Esse conjunto de obras integra o Plano de Mobilidade de Campo Grande e representa uma das transformações mais relevantes da Zona Oeste nas últimas décadas. Para quem acompanha o mercado imobiliário, a leitura é direta: infraestrutura nova significa valorização imobiliária consistente nos próximos anos.
“Campo Grande vive um momento consistente de transformação urbana. São avanços que impactam diretamente a qualidade de vida e fortalecem o potencial de valorização imobiliária da região. A MRV acompanha esse movimento de forma estratégica, lançando empreendimentos com infraestrutura completa, inseridos em um território que tende a se consolidar ainda mais nos próximos anos”, reforça Boffoni.
Um novo padrão para a Zona Oeste
O Cidade Sete Sóis representa uma mudança de mentalidade sobre o que é morar bem na Zona Oeste do Rio.

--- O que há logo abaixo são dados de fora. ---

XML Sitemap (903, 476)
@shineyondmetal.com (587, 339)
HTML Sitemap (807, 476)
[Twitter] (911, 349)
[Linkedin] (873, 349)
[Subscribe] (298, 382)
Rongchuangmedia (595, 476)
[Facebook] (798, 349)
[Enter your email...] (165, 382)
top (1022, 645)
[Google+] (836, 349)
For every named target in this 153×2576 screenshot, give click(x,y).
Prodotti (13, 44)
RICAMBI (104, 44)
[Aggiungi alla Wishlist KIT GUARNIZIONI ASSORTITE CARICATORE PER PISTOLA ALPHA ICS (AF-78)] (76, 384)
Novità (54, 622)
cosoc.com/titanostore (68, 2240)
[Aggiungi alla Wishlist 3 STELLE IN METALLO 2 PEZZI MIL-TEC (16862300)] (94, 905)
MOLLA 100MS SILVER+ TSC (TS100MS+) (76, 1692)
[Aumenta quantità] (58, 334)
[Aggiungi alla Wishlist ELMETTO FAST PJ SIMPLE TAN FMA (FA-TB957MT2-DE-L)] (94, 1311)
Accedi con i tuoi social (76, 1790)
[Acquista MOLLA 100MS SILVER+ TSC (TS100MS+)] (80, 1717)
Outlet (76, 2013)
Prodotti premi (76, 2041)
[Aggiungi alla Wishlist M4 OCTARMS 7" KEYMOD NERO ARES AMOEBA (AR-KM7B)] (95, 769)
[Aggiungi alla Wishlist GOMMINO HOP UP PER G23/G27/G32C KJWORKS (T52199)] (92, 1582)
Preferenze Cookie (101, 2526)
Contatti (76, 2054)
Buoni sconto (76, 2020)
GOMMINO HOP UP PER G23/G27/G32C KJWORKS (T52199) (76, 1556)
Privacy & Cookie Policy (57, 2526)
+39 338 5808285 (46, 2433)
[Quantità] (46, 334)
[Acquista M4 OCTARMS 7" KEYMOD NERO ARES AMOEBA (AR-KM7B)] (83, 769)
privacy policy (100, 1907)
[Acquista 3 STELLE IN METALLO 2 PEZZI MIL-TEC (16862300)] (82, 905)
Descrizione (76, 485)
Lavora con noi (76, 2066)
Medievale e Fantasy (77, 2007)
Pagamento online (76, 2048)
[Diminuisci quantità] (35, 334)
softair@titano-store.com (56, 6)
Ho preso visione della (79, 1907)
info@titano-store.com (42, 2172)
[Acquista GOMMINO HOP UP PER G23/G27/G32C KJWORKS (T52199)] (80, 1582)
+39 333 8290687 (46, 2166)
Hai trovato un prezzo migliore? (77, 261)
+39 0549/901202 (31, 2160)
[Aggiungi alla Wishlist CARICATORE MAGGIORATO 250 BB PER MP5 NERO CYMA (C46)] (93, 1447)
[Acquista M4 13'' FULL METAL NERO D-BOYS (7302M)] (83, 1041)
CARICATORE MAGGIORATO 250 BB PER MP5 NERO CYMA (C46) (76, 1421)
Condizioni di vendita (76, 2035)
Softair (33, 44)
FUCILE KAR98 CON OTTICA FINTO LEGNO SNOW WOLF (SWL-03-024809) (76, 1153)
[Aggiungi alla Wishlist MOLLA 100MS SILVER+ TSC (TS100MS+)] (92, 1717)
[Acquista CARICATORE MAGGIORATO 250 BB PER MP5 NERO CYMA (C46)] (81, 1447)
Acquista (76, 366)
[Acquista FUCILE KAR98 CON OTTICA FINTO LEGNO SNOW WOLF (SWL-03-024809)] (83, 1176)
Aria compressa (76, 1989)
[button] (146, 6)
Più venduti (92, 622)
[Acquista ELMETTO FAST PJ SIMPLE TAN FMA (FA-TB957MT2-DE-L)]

O projeto demonstra que planejamento urbano, acesso a serviços e qualidade construtiva não são exclusividade dos bairros da Zona Sul ou da Barra da Tijuca. Com o lançamento do Ipê Amarelo em março, o complexo avança para sua segunda fase e consolida Campo Grande como um dos territórios com maior potencial de transformação da cidade nos próximos anos.